● **Records provided**
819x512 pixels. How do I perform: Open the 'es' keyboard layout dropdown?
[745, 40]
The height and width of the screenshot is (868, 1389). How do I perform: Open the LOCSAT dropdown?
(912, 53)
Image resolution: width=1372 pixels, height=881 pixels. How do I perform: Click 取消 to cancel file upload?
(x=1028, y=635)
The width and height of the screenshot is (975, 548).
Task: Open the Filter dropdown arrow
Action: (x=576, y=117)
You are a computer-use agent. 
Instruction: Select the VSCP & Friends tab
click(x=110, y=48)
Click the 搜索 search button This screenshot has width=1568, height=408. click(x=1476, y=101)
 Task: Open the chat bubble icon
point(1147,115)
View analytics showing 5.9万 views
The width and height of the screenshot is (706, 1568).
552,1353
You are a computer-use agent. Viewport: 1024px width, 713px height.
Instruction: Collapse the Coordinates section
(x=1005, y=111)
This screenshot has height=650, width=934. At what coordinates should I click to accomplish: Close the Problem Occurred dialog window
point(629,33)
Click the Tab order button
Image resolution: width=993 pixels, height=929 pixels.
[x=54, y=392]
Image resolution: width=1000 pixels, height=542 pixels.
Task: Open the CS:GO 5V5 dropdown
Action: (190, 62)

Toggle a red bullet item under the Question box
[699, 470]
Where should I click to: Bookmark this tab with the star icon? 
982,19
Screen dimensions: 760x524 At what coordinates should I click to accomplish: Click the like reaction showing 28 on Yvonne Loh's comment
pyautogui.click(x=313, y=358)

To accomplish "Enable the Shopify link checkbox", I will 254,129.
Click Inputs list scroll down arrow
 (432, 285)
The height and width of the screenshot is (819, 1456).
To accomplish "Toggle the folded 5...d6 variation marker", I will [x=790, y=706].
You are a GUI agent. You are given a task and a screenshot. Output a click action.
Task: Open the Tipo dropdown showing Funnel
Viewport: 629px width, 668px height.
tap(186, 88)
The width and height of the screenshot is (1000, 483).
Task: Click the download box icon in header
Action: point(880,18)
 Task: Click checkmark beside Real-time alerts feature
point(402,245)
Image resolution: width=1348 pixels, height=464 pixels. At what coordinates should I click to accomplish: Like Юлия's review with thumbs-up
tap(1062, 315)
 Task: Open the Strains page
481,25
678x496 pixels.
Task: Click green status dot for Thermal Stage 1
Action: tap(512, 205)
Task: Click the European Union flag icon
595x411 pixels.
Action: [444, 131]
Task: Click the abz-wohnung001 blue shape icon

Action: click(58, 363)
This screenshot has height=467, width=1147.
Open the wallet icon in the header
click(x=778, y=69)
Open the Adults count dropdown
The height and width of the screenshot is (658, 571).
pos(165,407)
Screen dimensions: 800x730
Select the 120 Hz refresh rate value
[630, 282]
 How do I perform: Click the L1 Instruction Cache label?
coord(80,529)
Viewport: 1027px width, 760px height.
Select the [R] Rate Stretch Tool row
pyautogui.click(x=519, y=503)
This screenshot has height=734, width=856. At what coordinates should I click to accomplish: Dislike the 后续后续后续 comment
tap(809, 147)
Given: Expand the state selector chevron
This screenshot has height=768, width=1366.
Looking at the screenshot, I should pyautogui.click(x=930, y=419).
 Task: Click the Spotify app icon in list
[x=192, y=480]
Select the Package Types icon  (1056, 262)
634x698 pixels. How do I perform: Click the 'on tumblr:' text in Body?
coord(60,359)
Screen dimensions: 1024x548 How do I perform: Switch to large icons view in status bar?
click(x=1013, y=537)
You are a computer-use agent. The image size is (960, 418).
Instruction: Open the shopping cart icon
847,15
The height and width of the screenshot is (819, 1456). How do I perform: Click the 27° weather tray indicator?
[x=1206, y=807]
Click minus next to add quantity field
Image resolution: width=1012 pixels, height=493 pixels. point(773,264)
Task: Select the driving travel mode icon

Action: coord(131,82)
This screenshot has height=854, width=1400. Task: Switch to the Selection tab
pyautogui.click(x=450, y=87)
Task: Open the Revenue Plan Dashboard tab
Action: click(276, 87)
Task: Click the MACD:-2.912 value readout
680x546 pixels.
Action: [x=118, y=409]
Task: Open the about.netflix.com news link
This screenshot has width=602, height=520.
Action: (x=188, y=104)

● **Exercise requirements**
The entries above hold the needed span. Transcribe exactly the lines from the one with "This screenshot has height=768, width=1366." to the one with "Select the Package", both included.

● **Answer for the task**
This screenshot has height=768, width=1366.
Looking at the screenshot, I should pyautogui.click(x=930, y=419).
 Task: Click the Spotify app icon in list
[x=192, y=480]
Select the Package Types icon  (1056, 262)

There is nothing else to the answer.